## [Instructions]
A: According to the red lemur passage, until what year was E. rufus classed as a subspecies of the common brown lemur?
B: Write out the part of the red lemur passage starting with "Scientific classification" and going on through "rufus (Audebert, 1799)".
C: Render this sentence from the red lemur passage in Spanish: "The species split was based on genetic and morphological evidence."

START Excerpted passage

Scientific classification
- Kingdom: Animalia
- Phylum: Chordata
- Class: Mammalia
- Infraclass: Placentalia
- Order: Primates
- Suborder: Strepsirrhini
- Family: Lemuridae
- Genus: Eulemur
- Species: E. rufus
- Binomial name: Eulemur rufus (Audebert, 1799)

= Red lemur =

- Authority: (Audebert, 1799)
- Conservation status: VU

Species of lemur

The red lemur (Eulemur rufus), also known as the rufous brown lemur or northern red-fronted lemur, is a species of lemur from Madagascar. Until 2001, the species E. rufus was considered a subspecies of the common brown lemur, E. fulvus, after which it was classified as its own species. In December 2008, the species was split into two separate species, the red lemur, E. rufus, distributed in dry lowland forests in northwestern Madagascar, and the red-fronted lemur, E. rufifrons, distributed in southwest and eastern Madagascar. The species split was based on genetic and morphological evidence. Mitochondrial DNA analysis indicates that E. rufifrons may be more closely related to the common brown lemur (E. fulvus), white-headed lemur (E. albifrons) and Sanford's brown lemur (E. sanfordi) than it is to E. rufus.

END Excerpted passage
START Dataset entries

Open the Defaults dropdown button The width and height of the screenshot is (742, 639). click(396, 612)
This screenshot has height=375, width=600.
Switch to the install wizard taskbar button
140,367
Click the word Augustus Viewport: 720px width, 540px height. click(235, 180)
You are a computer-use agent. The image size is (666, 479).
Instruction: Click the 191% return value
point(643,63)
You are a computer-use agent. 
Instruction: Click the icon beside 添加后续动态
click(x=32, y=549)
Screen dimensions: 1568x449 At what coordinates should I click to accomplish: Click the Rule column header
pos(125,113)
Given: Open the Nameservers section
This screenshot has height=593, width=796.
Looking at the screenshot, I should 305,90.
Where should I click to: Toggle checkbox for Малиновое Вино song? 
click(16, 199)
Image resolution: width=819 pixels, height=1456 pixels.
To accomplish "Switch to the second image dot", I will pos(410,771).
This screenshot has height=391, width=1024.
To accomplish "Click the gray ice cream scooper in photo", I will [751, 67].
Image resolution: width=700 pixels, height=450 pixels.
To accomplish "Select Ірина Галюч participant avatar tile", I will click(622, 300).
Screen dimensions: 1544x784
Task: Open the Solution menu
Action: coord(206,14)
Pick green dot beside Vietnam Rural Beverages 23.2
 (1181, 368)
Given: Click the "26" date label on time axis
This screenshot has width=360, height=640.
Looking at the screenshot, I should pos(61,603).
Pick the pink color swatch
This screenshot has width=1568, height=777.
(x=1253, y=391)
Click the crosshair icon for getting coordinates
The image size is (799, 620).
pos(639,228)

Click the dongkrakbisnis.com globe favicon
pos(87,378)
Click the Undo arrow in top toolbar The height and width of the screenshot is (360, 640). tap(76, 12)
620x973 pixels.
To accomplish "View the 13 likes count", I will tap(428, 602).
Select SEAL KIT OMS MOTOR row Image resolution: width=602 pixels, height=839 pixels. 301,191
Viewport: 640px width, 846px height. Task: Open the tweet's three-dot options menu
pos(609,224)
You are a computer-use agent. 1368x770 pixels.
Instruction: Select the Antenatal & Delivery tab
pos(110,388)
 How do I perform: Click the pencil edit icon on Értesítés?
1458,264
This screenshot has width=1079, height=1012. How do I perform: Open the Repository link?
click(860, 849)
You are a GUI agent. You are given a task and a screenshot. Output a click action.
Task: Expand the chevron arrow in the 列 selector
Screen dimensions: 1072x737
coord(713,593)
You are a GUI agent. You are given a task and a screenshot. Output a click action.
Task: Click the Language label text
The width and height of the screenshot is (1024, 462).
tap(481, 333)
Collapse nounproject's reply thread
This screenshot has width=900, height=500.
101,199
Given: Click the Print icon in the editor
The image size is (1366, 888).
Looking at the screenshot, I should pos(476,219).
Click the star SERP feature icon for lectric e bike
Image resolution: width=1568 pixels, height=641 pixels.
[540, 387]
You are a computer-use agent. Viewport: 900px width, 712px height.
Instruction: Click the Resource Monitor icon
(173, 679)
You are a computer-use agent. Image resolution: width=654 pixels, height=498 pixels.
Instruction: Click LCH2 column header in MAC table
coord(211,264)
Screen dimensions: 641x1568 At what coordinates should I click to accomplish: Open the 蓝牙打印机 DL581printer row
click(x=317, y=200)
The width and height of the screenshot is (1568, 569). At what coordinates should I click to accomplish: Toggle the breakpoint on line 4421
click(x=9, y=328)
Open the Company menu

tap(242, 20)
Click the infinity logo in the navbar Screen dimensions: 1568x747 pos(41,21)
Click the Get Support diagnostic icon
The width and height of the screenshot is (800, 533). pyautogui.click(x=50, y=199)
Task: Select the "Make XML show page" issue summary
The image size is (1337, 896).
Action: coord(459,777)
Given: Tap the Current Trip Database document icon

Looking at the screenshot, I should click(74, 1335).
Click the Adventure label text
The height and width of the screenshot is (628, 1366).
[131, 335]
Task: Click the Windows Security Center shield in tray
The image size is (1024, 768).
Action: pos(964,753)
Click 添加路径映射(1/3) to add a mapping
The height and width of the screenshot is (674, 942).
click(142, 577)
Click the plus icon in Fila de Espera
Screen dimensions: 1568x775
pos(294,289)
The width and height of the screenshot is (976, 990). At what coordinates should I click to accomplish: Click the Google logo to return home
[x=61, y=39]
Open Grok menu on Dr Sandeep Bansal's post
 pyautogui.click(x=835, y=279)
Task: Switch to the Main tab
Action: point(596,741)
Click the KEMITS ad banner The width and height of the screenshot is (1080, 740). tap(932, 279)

END Dataset entries

## [Solutions]
A: 2001

B:
Scientific classification
- Kingdom: Animalia
- Phylum: Chordata
- Class: Mammalia
- Infraclass: Placentalia
- Order: Primates
- Suborder: Strepsirrhini
- Family: Lemuridae
- Genus: Eulemur
- Species: E. rufus
- Binomial name: Eulemur rufus (Audebert, 1799)

C: La división de la especie se basó en pruebas genéticas y morfológicas.